Robin is an attorney, policy advocate, and facilitator who has focused most of her career on the representation of survivors of gender-based violence in civil litigation (family law, orders of protection, victim rights, educational advocacy, employment law, name and gender marker change). As the Public Policy and Legal Director for the Montana Coalition Against Domestic and Sexual Violence (MCADSV), Robin built and supervised the Coalition’s LAV-funded sexual assault legal services project (in addition to representing survivors of sexual violence in civil legal matters). As the MCADSV policy director, Robin represented the organization’s progressive statewide policy work in the interest of ending gender-based violence and fighting oppressive state action against underrepresented communities. She has also previously served survivors as a tribal court staff attorney on an LAV-funded project with the Confederated Salish & Kootenai Tribes and at a private law firm focused on gender-based violence. Robin has significant leadership experience in building and administering LAV-funded legal services projects on a local and statewide level.

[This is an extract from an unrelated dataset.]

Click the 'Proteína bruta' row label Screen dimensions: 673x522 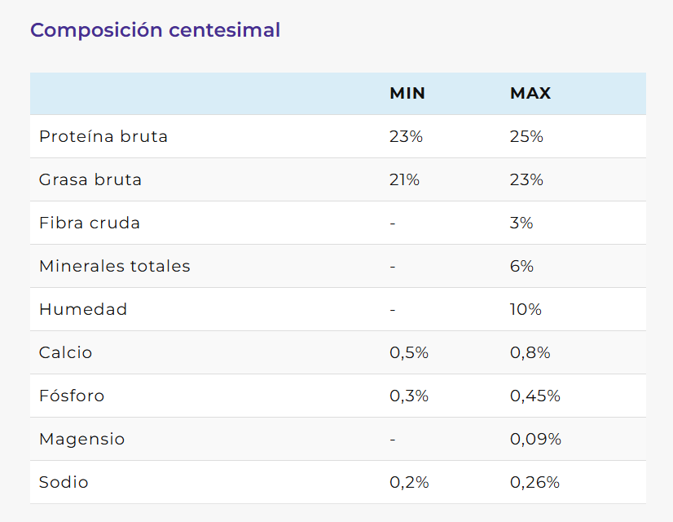[x=103, y=136]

Prior to joining CDSV, Robin owned a consulting business where she provided state-level lobbying, government affairs analysis, training facilitation, and consulting for domestic/sexual violence organizations and other progressive organizations.
Robin has lectured at the Alexander Blewett III School of Law at the University of Montana on topics related to serving survivors of gender-based violence. She has developed curriculum and facilitated trainings to hundreds of advocates, attorneys, judges, and court personnel on survivor-centered topics, including ethical obligations of attorneys, trauma-informed lawyering, confidentiality/privilege/privacy, safety planning, expert witness development, lethality, and victims’ rights.
She is an undergraduate of Gonzaga University and received her law degree from the Alexander Blewett III School of Law at the University of Montana.